Excerpted records:
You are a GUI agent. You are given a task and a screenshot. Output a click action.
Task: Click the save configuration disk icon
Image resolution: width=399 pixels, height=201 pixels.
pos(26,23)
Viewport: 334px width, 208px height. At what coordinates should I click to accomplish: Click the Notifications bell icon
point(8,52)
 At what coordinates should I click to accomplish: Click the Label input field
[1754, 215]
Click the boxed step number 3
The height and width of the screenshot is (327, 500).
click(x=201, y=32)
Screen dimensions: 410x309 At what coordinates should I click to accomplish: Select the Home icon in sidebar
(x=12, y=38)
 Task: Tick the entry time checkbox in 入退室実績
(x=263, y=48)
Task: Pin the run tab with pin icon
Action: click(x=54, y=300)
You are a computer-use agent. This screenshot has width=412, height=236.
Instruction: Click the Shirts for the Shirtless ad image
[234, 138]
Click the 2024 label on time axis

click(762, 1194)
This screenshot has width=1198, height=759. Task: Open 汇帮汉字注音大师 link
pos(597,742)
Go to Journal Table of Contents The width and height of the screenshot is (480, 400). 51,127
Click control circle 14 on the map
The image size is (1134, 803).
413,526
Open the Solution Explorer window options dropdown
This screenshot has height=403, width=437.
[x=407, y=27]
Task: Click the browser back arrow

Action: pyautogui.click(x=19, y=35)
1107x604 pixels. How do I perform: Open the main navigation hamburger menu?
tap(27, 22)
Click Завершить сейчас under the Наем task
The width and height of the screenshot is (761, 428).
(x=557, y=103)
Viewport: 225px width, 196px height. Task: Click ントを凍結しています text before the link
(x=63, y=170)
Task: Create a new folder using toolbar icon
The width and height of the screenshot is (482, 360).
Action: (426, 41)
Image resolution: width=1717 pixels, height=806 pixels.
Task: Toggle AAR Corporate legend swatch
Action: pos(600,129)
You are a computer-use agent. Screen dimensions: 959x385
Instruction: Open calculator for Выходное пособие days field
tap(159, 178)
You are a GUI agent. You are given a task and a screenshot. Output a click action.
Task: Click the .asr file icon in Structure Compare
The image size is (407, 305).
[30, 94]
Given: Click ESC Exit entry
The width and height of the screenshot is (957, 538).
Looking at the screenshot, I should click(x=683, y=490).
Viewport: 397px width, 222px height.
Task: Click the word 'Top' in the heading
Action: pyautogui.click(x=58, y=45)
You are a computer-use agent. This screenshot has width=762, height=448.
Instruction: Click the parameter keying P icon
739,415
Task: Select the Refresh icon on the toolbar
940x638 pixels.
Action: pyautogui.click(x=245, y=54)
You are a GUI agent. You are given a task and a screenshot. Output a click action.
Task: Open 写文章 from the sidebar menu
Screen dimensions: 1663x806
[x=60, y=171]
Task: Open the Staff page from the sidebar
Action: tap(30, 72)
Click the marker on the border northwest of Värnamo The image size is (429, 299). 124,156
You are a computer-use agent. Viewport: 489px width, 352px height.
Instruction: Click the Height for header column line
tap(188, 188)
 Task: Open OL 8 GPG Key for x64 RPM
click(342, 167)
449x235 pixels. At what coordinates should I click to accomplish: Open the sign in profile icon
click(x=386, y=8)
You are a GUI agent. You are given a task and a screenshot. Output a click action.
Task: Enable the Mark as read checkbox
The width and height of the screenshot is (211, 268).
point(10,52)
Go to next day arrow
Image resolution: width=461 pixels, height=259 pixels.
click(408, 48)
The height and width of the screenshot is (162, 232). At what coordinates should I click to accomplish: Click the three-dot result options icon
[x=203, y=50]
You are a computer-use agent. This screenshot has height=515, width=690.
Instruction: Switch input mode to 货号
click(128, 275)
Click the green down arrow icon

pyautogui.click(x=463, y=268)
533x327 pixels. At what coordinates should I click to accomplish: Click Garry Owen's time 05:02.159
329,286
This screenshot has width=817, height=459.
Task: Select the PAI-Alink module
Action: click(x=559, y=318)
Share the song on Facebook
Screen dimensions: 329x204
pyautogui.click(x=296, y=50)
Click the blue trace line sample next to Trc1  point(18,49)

What is needed: From the records above, copy out the line with "This screenshot has width=1198, height=759.", the line with "Given: Click ESC Exit entry", and every line between them, word for word.

Task answer:
This screenshot has width=1198, height=759. Task: Open 汇帮汉字注音大师 link
pos(597,742)
Go to Journal Table of Contents The width and height of the screenshot is (480, 400). 51,127
Click control circle 14 on the map
The image size is (1134, 803).
413,526
Open the Solution Explorer window options dropdown
This screenshot has height=403, width=437.
[x=407, y=27]
Task: Click the browser back arrow

Action: pyautogui.click(x=19, y=35)
1107x604 pixels. How do I perform: Open the main navigation hamburger menu?
tap(27, 22)
Click Завершить сейчас under the Наем task
The width and height of the screenshot is (761, 428).
(x=557, y=103)
Viewport: 225px width, 196px height. Task: Click ントを凍結しています text before the link
(x=63, y=170)
Task: Create a new folder using toolbar icon
The width and height of the screenshot is (482, 360).
Action: (426, 41)
Image resolution: width=1717 pixels, height=806 pixels.
Task: Toggle AAR Corporate legend swatch
Action: pos(600,129)
You are a computer-use agent. Screen dimensions: 959x385
Instruction: Open calculator for Выходное пособие days field
tap(159, 178)
You are a GUI agent. You are given a task and a screenshot. Output a click action.
Task: Click the .asr file icon in Structure Compare
The image size is (407, 305).
[30, 94]
Given: Click ESC Exit entry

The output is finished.